--- Begin ---
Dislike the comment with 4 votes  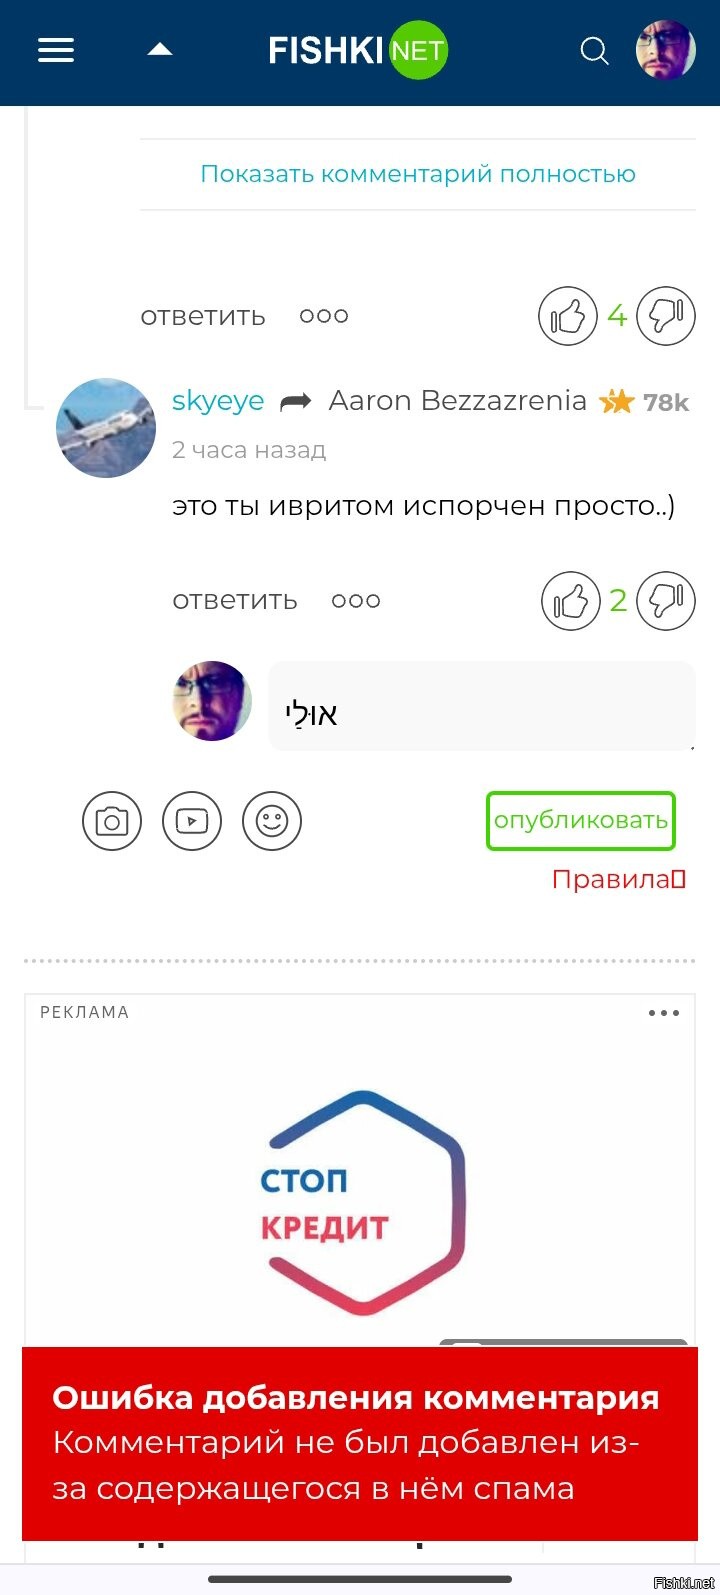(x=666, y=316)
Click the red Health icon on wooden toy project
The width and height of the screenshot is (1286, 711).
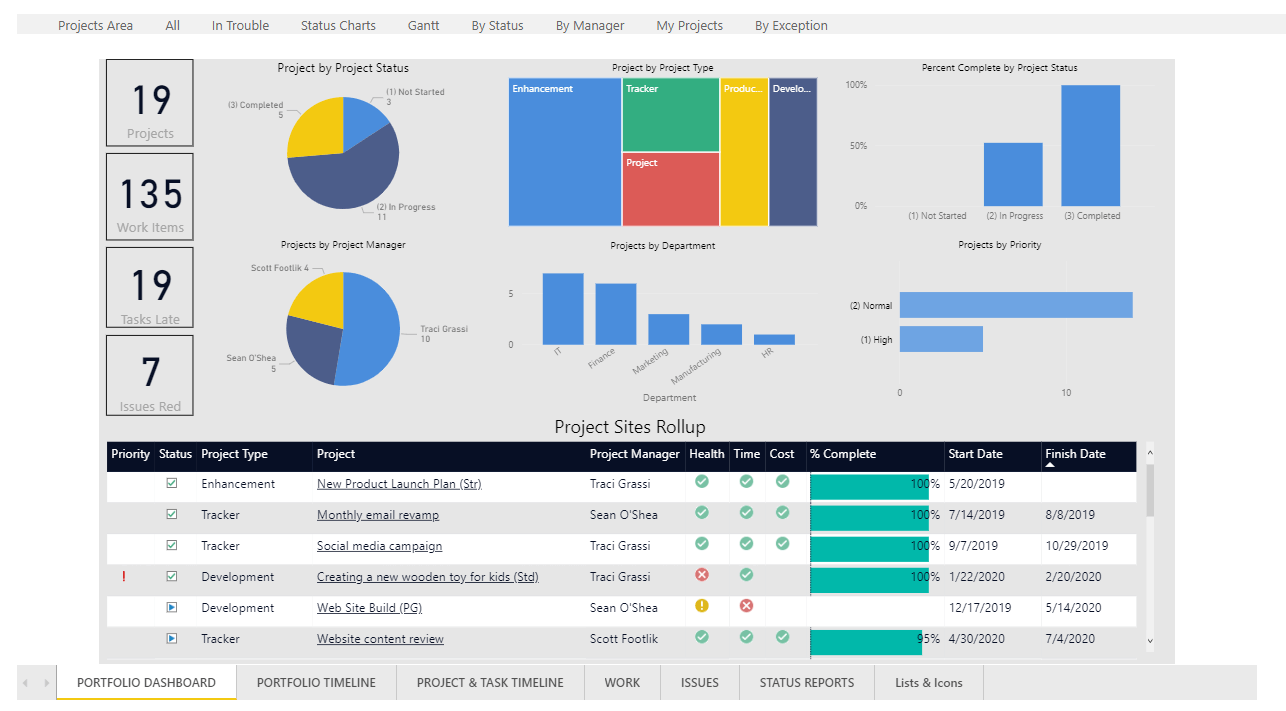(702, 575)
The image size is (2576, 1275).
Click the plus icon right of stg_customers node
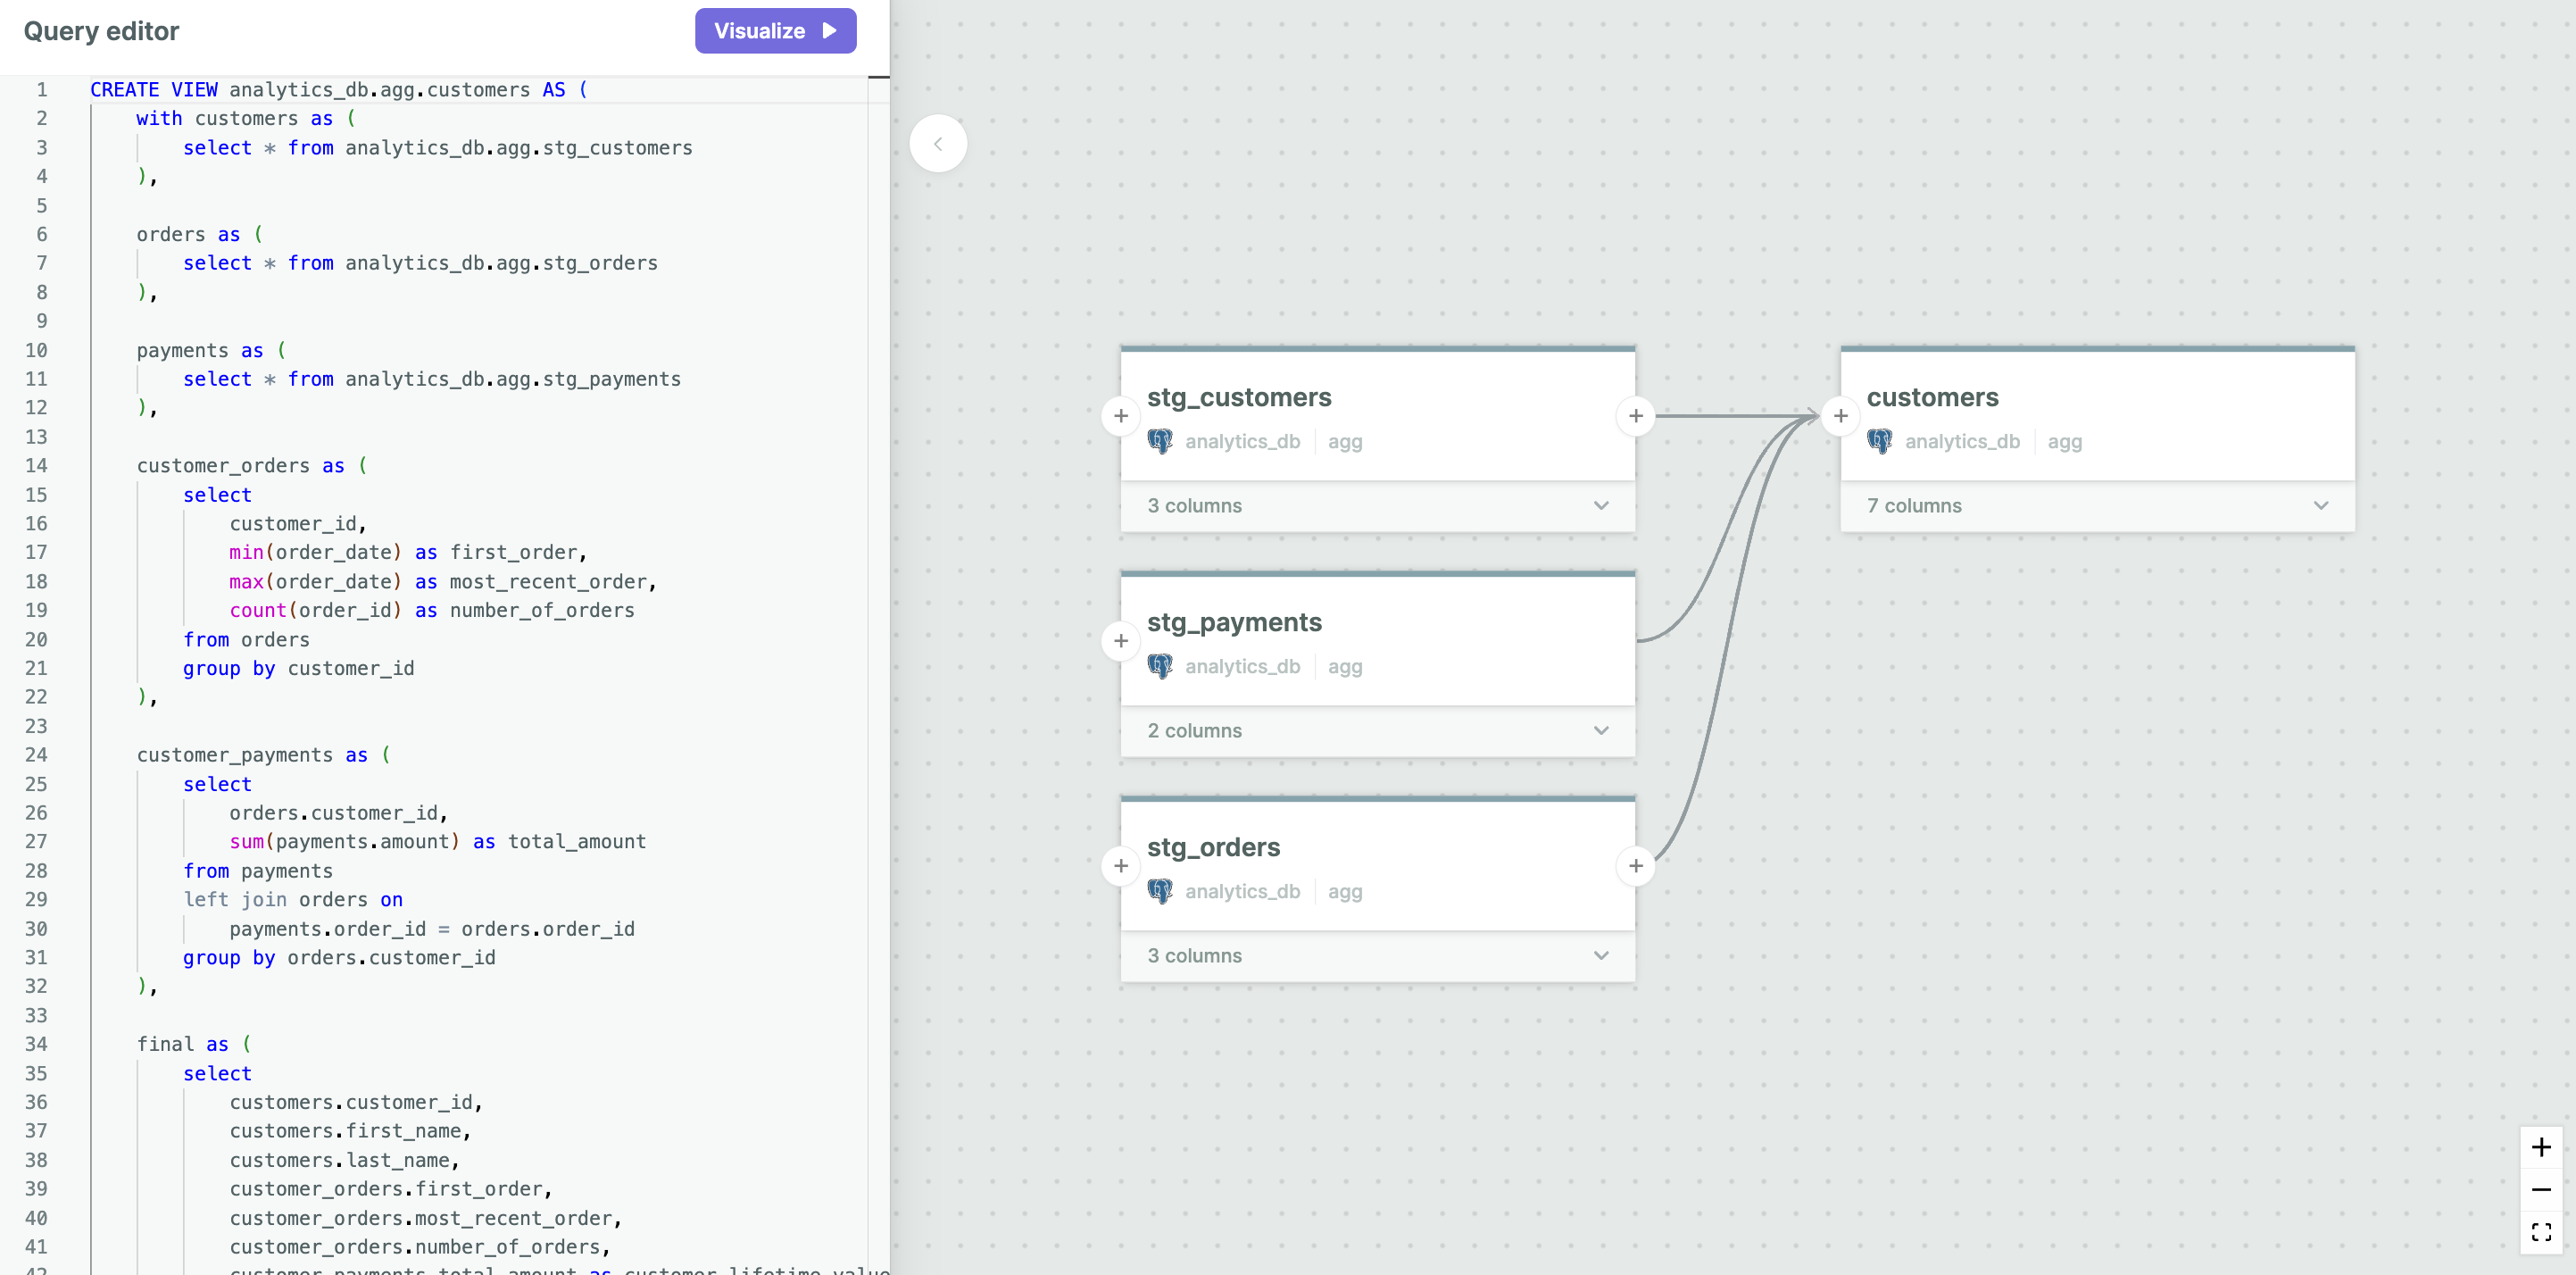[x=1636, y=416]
--- End ---
▶ [TASK REQUIREMENTS] Quote the records from the line containing "Click the red" through the end of the records, leaving the pictures out.

▶ [COMPLETED TASK]
Click the red Health icon on wooden toy project
The width and height of the screenshot is (1286, 711).
(702, 575)
The image size is (2576, 1275).
Click the plus icon right of stg_customers node
[x=1636, y=416]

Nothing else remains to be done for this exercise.